Evening Attire recently scored a blowout win in an Aqueduct allowance race. Include, who should be one of the nation's top handicappers this summer, was an easy winner of the Jennings Handicap at Pimlico in his first start of the season.

Include, who is based in Maryland with Delp, worked six furlongs in about 1:14 on Thursday morning, Delp said. Delp has mapped out a summer schedule for Include, with the Suburban and Whitney Handicaps to follow the Mass Cap if Include progresses well. The Whitney, run at Saratoga, is contested the same week that Delp will be inducted into the Hall of Fame.

Both Delp and Kelly said they hope to travel to Chicago this fall for the Breeders' Cup Classic at Arlington.

Duckhorn on the fence

With the strongest East Coast horses passing next Saturday's Gold Cup, the race will have a distinctly Midwestern flavor, which is nothing new. Defending champion Duckhorn, who won the Ben Ali at Keeneland in his last race, could show up again, but trainer Pat Byrne said he is also considering the Schaefer Handicap at Pimlico.

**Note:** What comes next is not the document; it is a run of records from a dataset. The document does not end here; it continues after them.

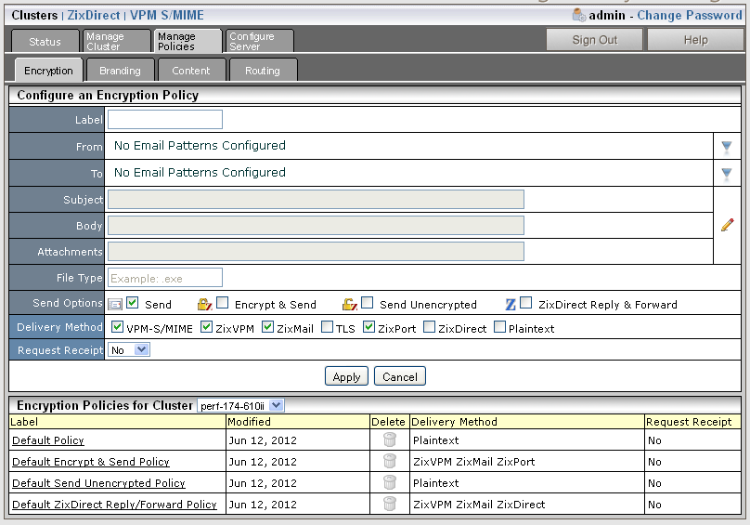Screen dimensions: 750x525
Task: Click the Sign Out button
Action: 594,40
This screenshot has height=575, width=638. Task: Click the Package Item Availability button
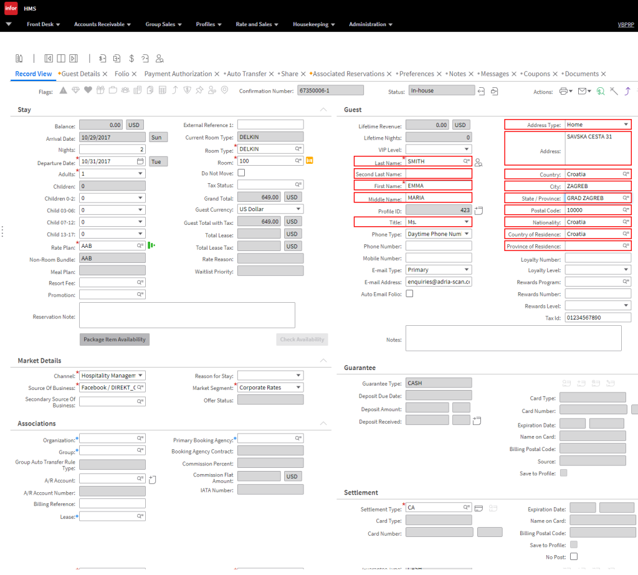(x=115, y=340)
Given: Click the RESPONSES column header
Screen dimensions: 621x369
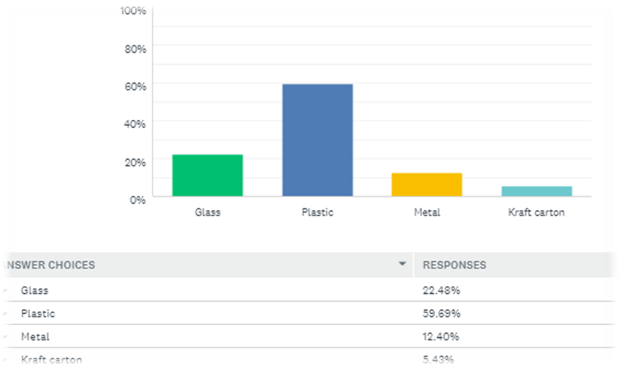Looking at the screenshot, I should [x=454, y=264].
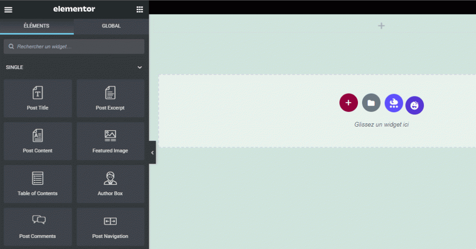Open the template library folder icon

(x=371, y=102)
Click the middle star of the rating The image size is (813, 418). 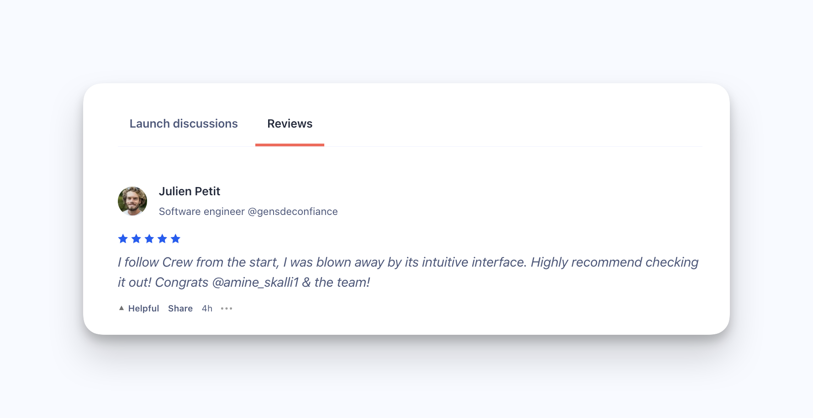[148, 238]
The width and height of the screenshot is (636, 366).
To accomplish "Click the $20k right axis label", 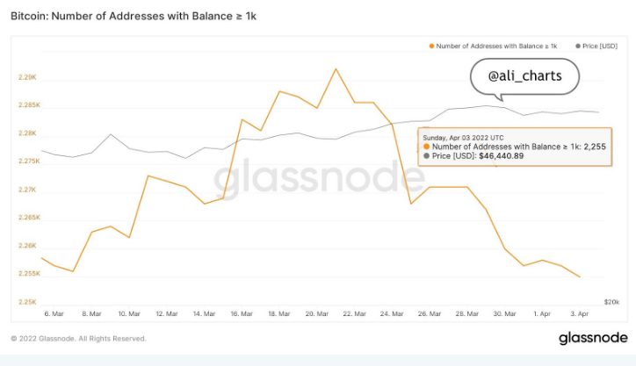I will point(611,302).
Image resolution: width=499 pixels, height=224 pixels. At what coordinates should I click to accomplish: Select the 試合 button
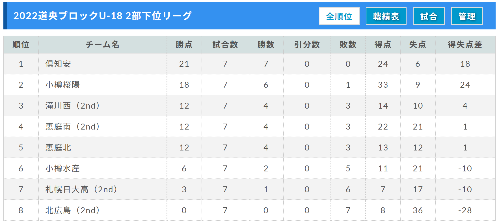(x=429, y=16)
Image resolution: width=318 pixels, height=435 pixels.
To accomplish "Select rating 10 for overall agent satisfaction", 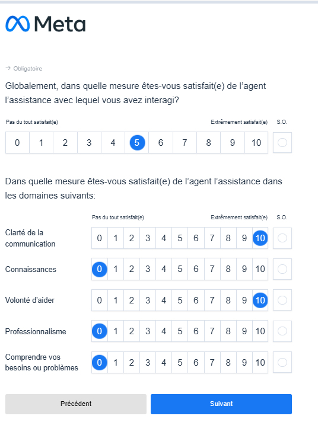I will (x=256, y=143).
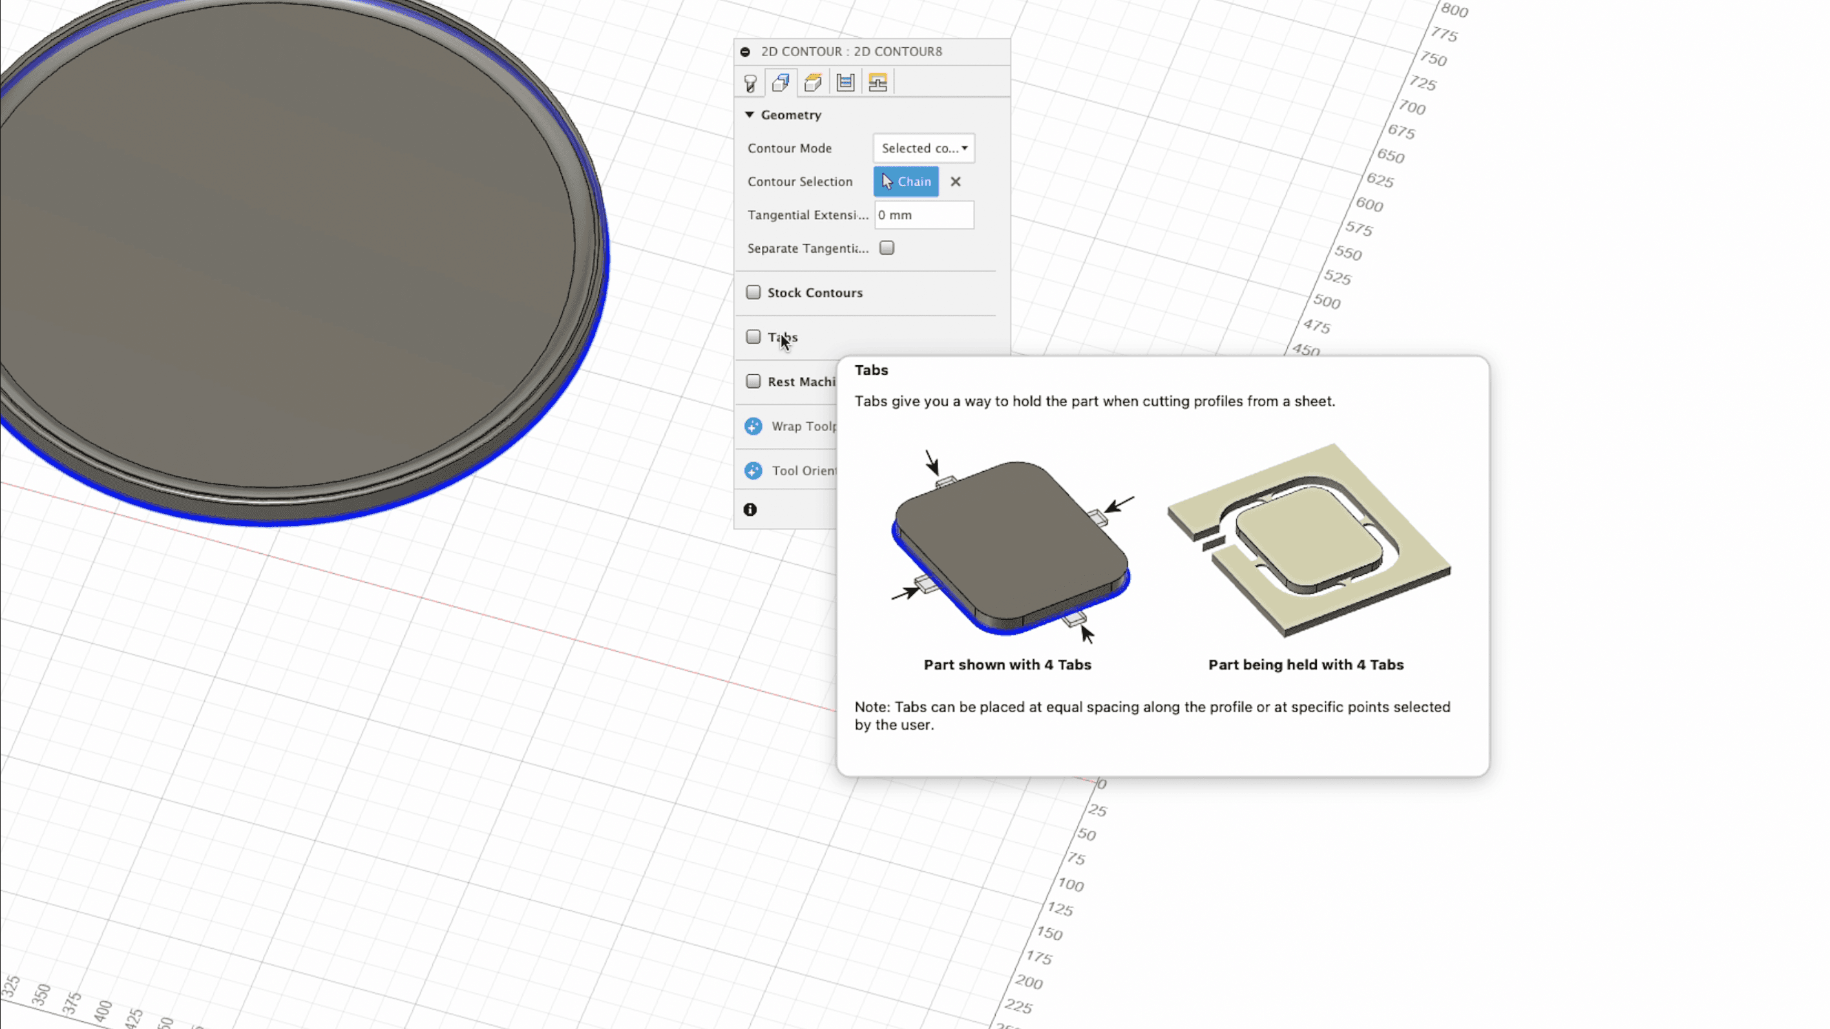Switch to the Geometry tab icon
This screenshot has width=1830, height=1029.
point(781,82)
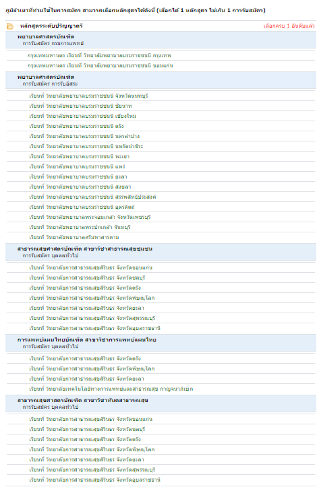Select วิทยาลัยพยาบาลบรมราชชนนี นครลำปาง
Image resolution: width=319 pixels, height=487 pixels.
tap(84, 136)
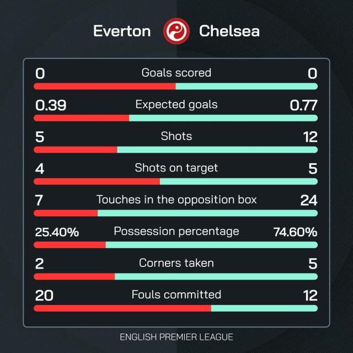The height and width of the screenshot is (353, 353).
Task: Click Chelsea's 24 touches in box value
Action: (308, 200)
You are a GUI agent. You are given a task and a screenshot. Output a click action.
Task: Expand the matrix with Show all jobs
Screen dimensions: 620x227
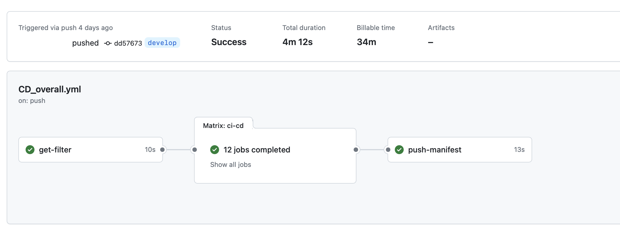(230, 165)
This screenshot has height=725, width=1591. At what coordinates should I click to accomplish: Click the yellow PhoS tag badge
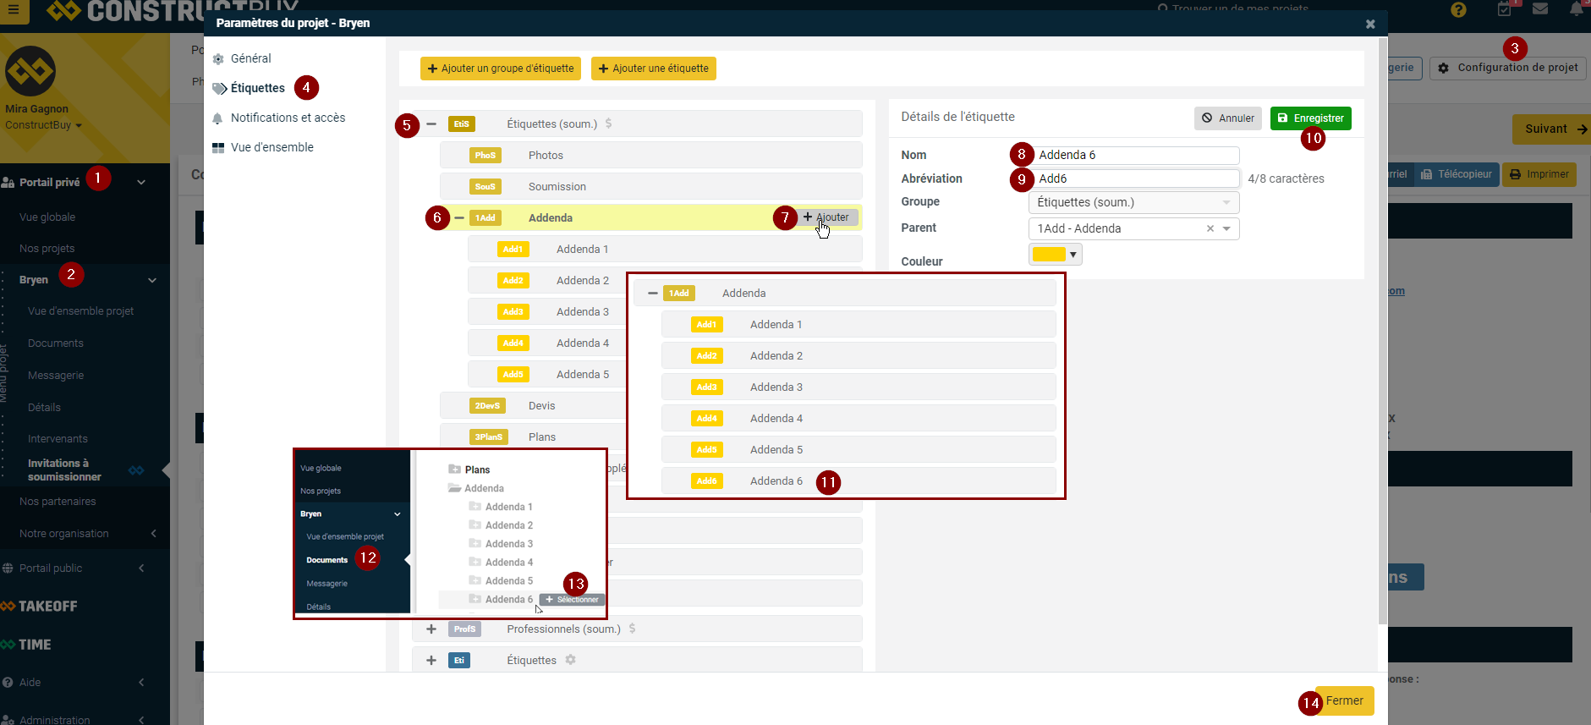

"I want to see the weights at Hawthorne first, see who's running," Byrne said.

Duckhorn took advantage of a wet track and a short field to win the Ben Ali, while Parade Leader, who finished second in the race, had no chance to catch a loose-on-the-lead Duckhorn. He may get another shot in the Gold Cup, since trainer Neil Howard said Parade Leader, the New Orleans Handicap winner in March, definitely is pointing for the race.

Also being considered are the second- and third-place finishers in the Oaklawn Park Handicap, Bowman's Band and Dollar Bill. Hail the Chief, an impressive winner of the National Jockey Club Handicap at Sportsman's in his last start, also is a possible starter.

Meier looking to return next week

Jockey Randy Meier, out of action since he was injured in an April 11 spill at Hawthorne, said he hopes to resume race riding Friday, May 17.

Meier initially thought he was okay after being interfered with and thrown from his mount, wound up in the hospital for four days after the accident. Meier had broken ribs, a deflated lung, and a broken toe.

Injury is nothing new for the 47-year-old Meier, who said he has been hospitalized from riding accidents more times than he can remember. "Mark Guidry, Carlos Silva, all those guys I've been riding with here for a long time, I don't think they've been hurt combined as many times as me," Meier said.

Strangely, Meier said, he seems to come back better each time. After suffering the worst injury of his career, when he broke his neck two years ago, Meier returned to have what he said was the best year of his career last season.

Meier said he has ridden his wife's jumper around for a few days, and that on Wednesday he got on horses at the track for the first time since his injury.

It's possible Meier could pick up the mount on Duckhorn on Saturday in the Gold Cup, since he rode Duckhorn to victory in the race last year.